In this absence, what Hereditary is built upon is the performances, principally the eternally reliable and Toni Collette as Annie, grasping for understanding and meaning as she is overwhelmed by a grief which sideswipes her even as she is stabbed by the shards of her own broken past, and much of Annie echoes Collette’s previous roles in The Sixth Sense and The Night Listener.

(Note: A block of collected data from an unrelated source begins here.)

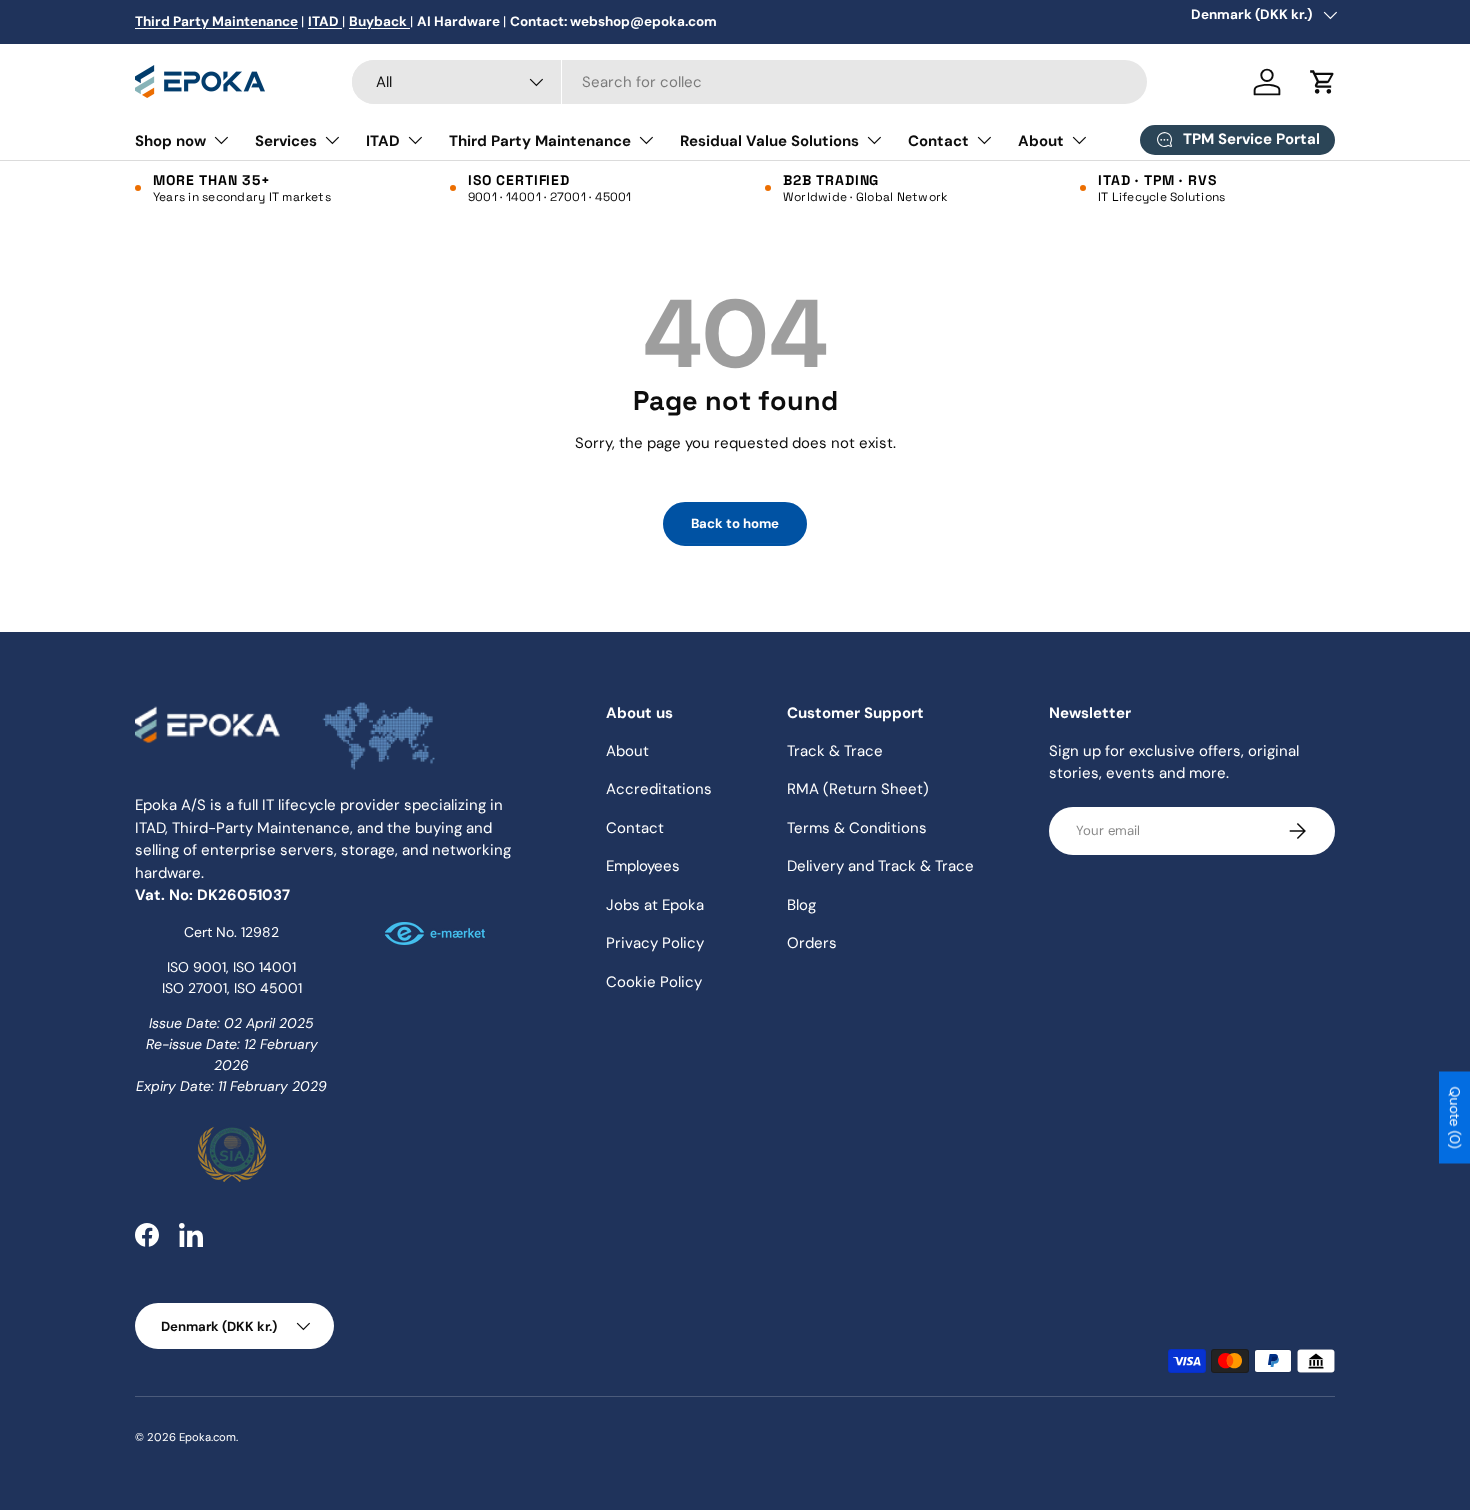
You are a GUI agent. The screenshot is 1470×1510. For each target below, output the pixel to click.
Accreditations (659, 789)
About (1041, 141)
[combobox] (749, 82)
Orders (812, 943)
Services (286, 141)
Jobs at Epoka (655, 905)
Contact (938, 141)
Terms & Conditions (857, 828)
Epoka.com (207, 1437)
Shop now (170, 141)
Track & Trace (835, 751)
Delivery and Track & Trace (880, 866)
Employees (643, 866)
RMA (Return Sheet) (858, 789)
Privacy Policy (655, 943)
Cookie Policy (654, 982)
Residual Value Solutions (769, 141)
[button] (1323, 82)
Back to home (735, 523)
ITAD (383, 141)
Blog (801, 905)
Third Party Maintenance (540, 141)
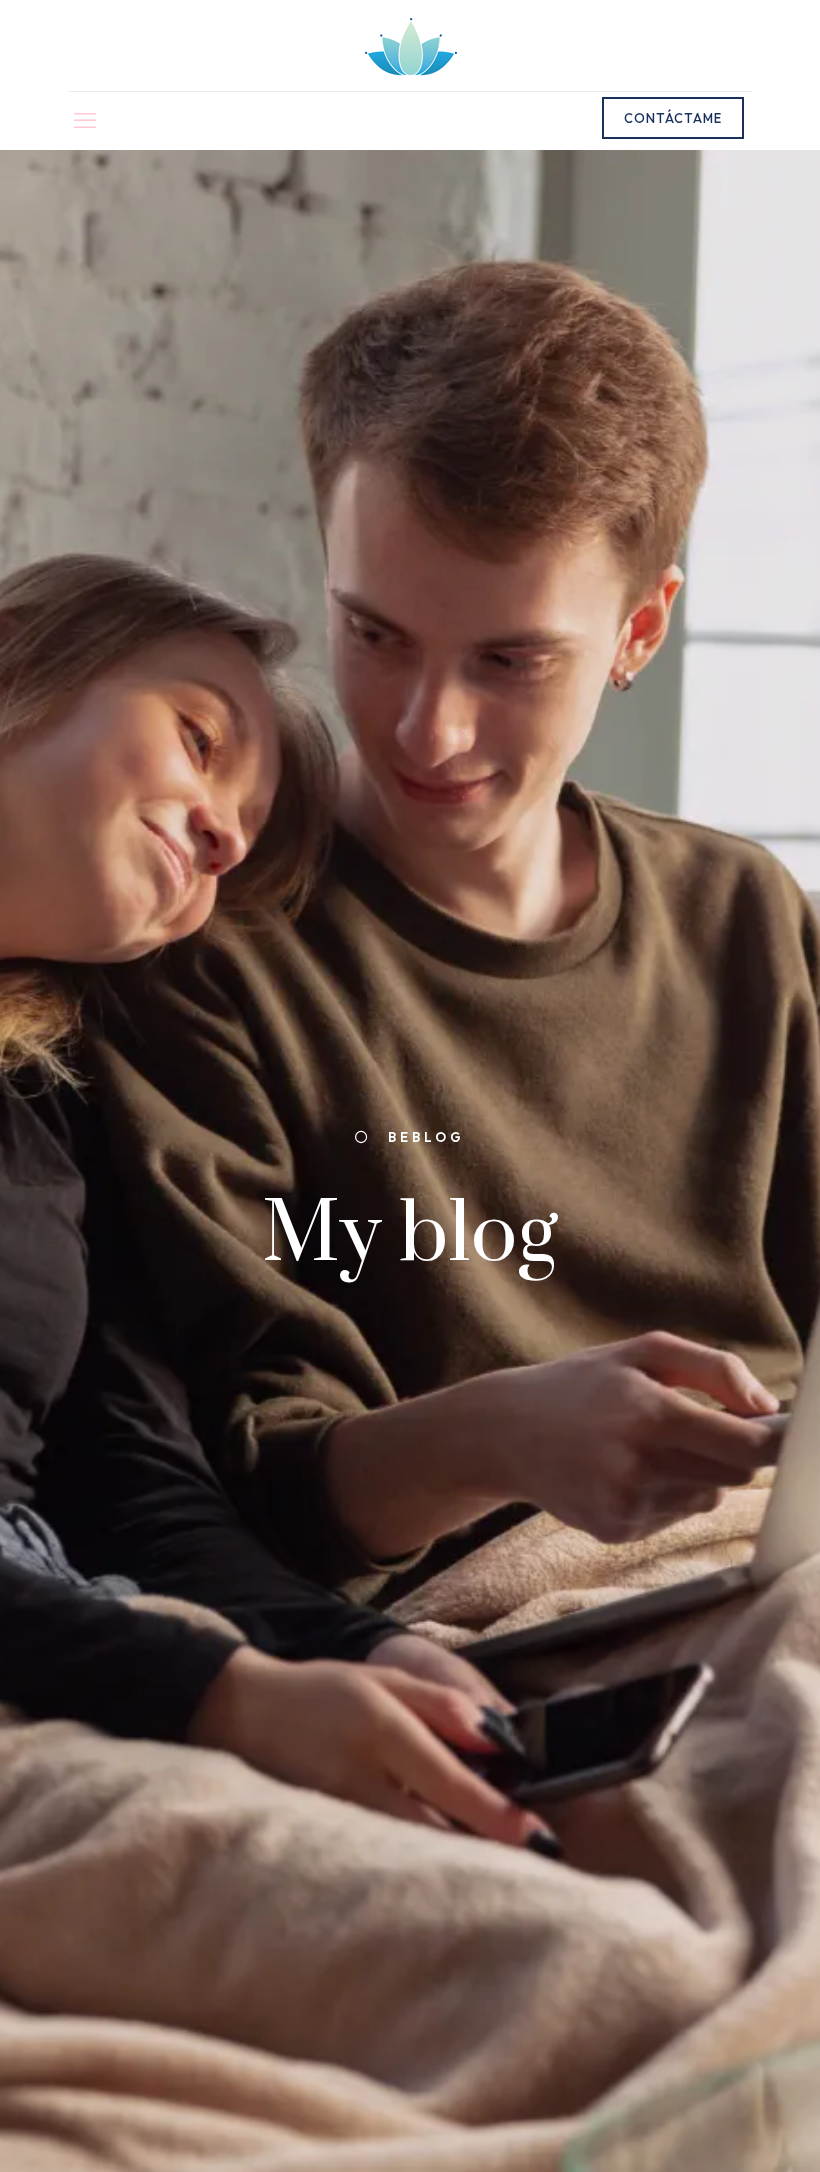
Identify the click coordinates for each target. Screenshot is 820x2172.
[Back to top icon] (722, 2129)
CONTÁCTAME (673, 118)
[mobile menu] (85, 120)
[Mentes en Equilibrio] (410, 45)
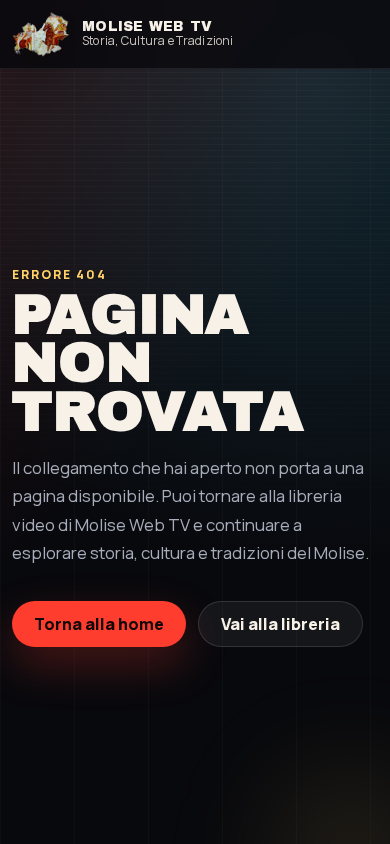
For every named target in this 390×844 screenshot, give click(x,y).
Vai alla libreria (280, 624)
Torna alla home (99, 624)
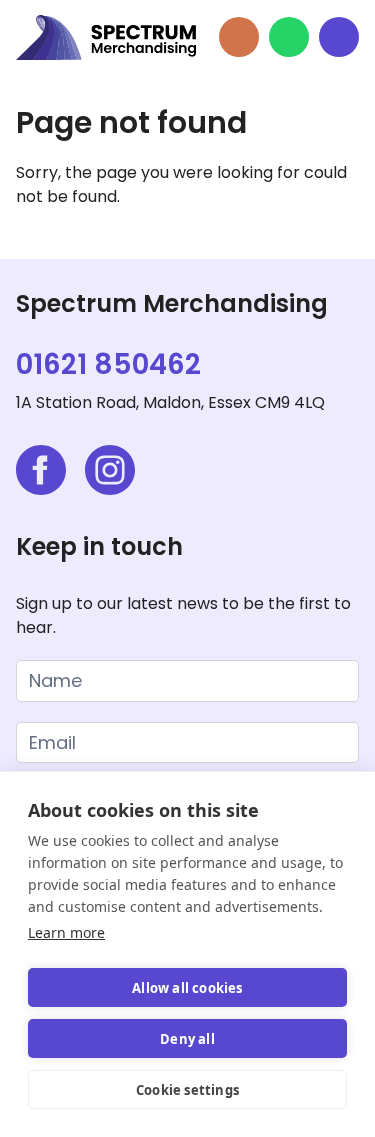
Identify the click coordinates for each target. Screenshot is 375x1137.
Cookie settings (187, 1090)
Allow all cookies (187, 988)
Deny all (187, 1039)
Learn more (66, 932)
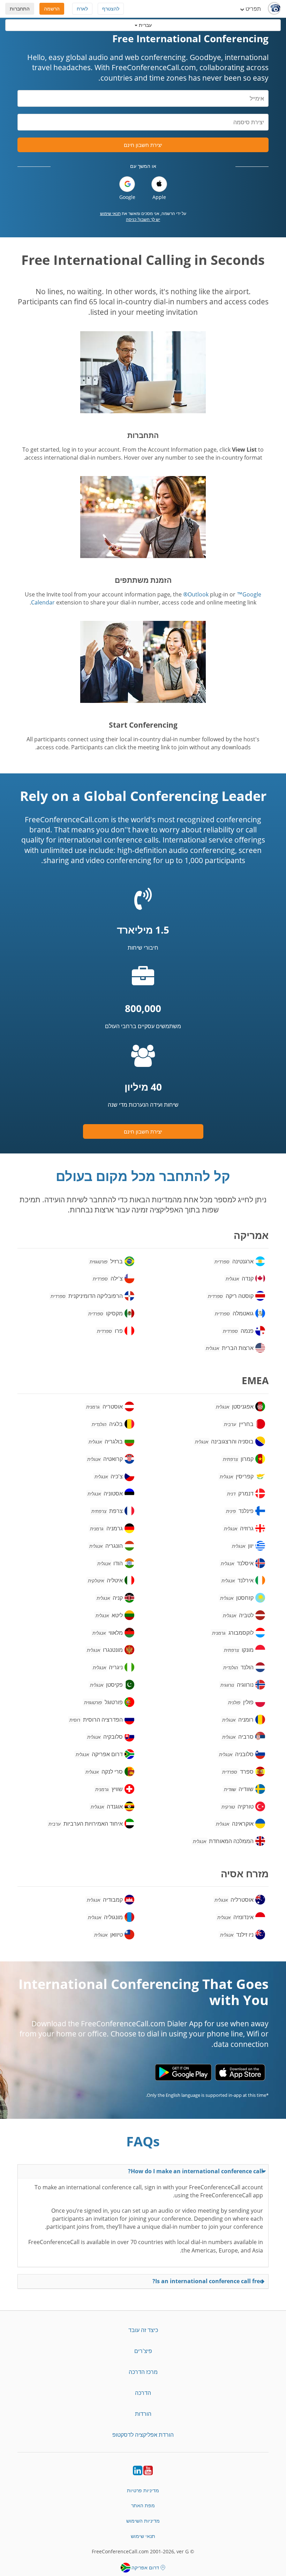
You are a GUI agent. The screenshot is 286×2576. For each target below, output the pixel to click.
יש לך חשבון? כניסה (143, 219)
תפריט (252, 9)
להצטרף (110, 8)
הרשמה (52, 8)
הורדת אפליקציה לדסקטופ (143, 2434)
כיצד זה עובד (143, 2330)
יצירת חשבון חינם (143, 144)
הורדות (143, 2414)
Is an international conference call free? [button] (207, 2281)
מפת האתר (143, 2505)
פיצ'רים (143, 2351)
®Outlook (196, 594)
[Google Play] (183, 2072)
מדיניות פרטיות (143, 2490)
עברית (144, 25)
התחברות (20, 8)
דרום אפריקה (145, 2567)
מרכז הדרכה (143, 2372)
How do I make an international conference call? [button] (195, 2171)
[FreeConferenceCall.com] (274, 8)
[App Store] (240, 2072)
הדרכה (143, 2393)
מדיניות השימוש (143, 2520)
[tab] (143, 2171)
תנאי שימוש (110, 213)
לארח (82, 8)
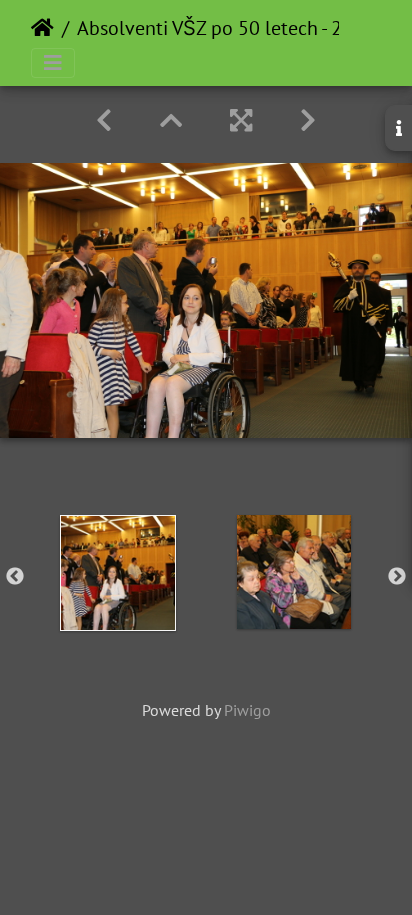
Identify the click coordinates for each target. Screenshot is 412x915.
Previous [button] (15, 577)
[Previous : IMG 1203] (104, 120)
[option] (118, 573)
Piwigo (247, 710)
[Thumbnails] (171, 120)
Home (42, 28)
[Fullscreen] (241, 120)
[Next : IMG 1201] (308, 120)
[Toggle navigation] (53, 63)
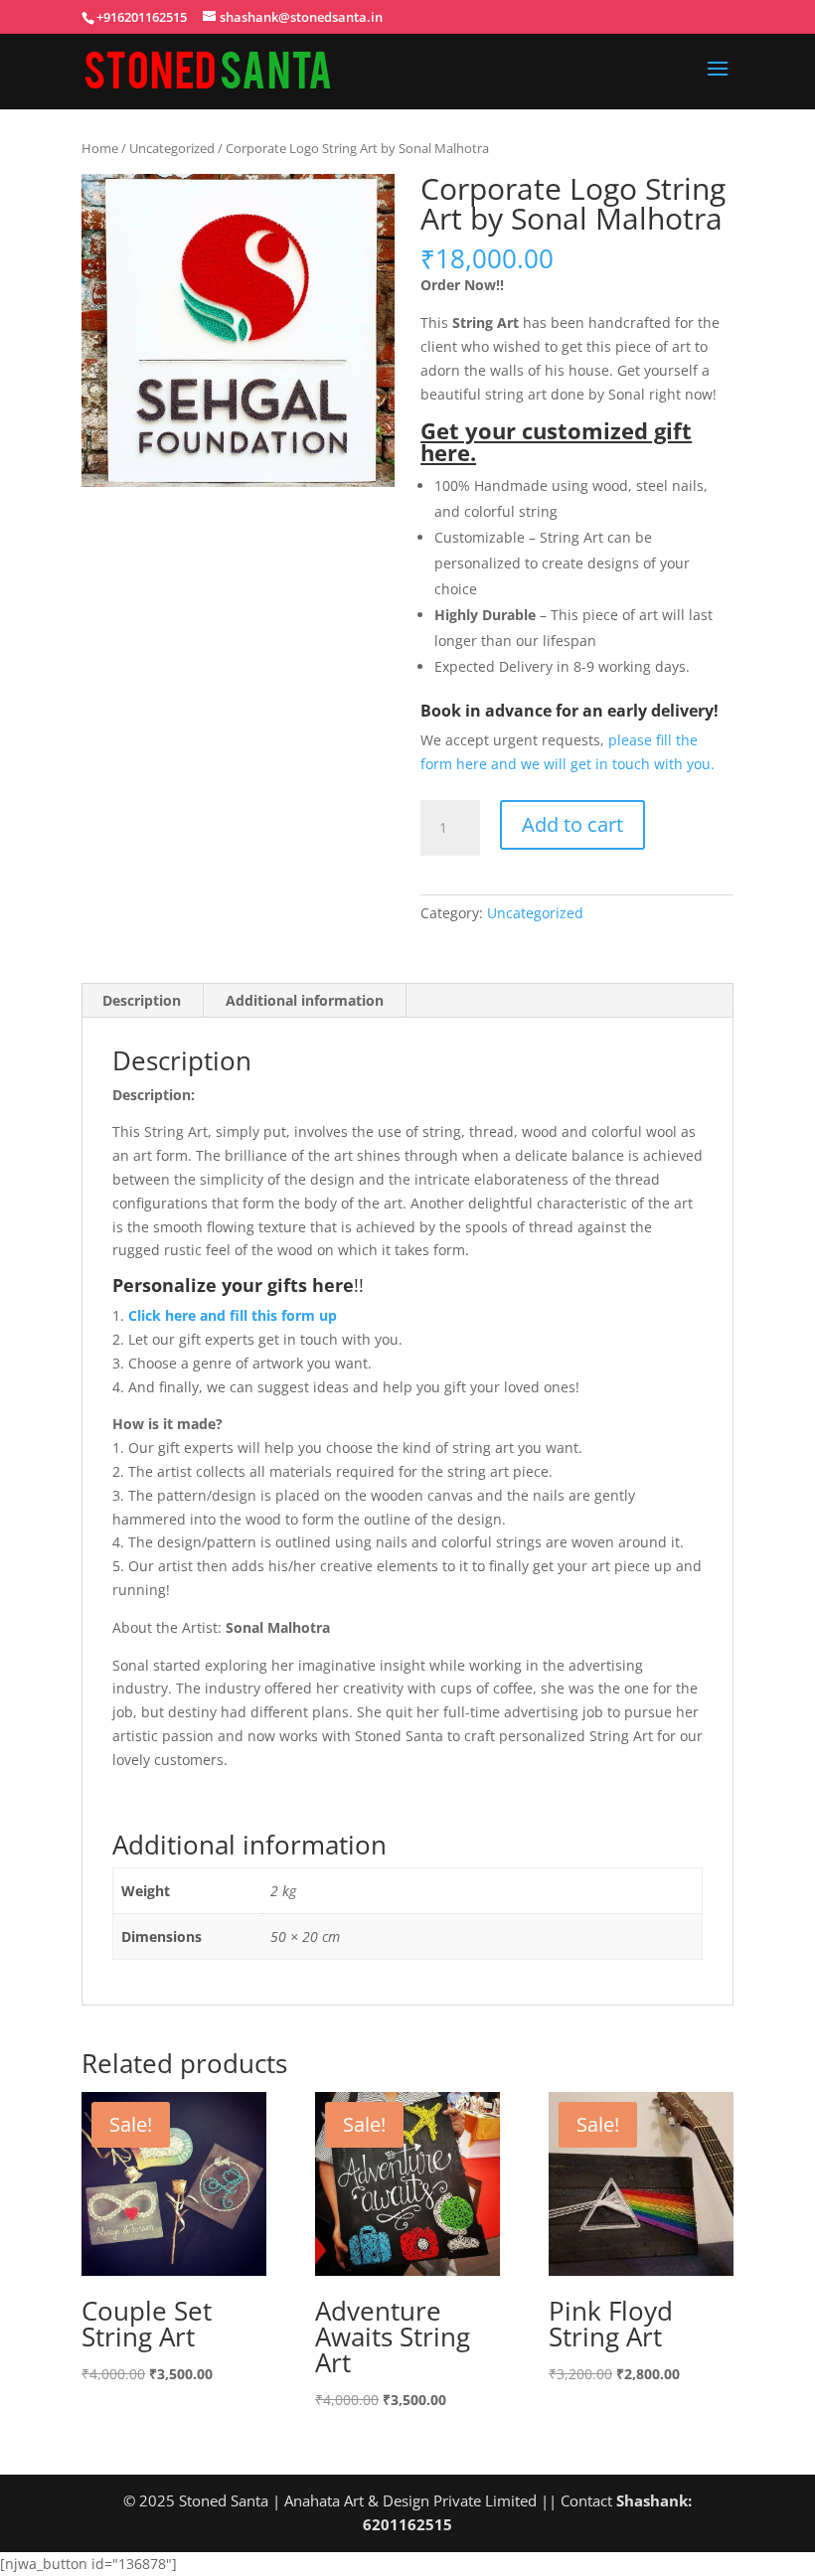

Her models intricate to the point of intimacy, the doll’s house aesthetic is mirrored elsewhere in the framing of the film, a microcosm of madness as Annie’s mind tries to fill in the holes in her life, the presence of a loved one recently deceased promised to her by her new best friend from the therapy group, the manipulative and overbearing Joan (The Handmaid’s Tale‘s Ann Dowd) whose character description amounts to “clumsy and obvious plot device.”
In the crucial roles of the conflicted son and the challenging daughter, Alex Wolff and Milly Shapiro carry the film as much as Collette as Peter and Charlie, while Mad to Be Normal‘s Gabriel Byrne is barely present as husband Steve; as peripheral as Jeremy Sisto’s father in The Other Side of the Door, Hereditary might have been stronger if it had depicted a single-parent family such as in The Babadook from which it has already lifted jump-cuts and the theme of a parent feeling they are failing their children.
Hereditary is not a bad film, simply a disappointing one, like the Graham family a victim of its lineage and the expectation placed upon it which it cannot fulfil but which clearly indicates Aster as an intelligent and capable creator who with more experience, and if not shanghaied by a major studio for a low-ambition project as has happened to so many of his peers, will hopefully justify the acclaim he has inherited before he has fully earned it.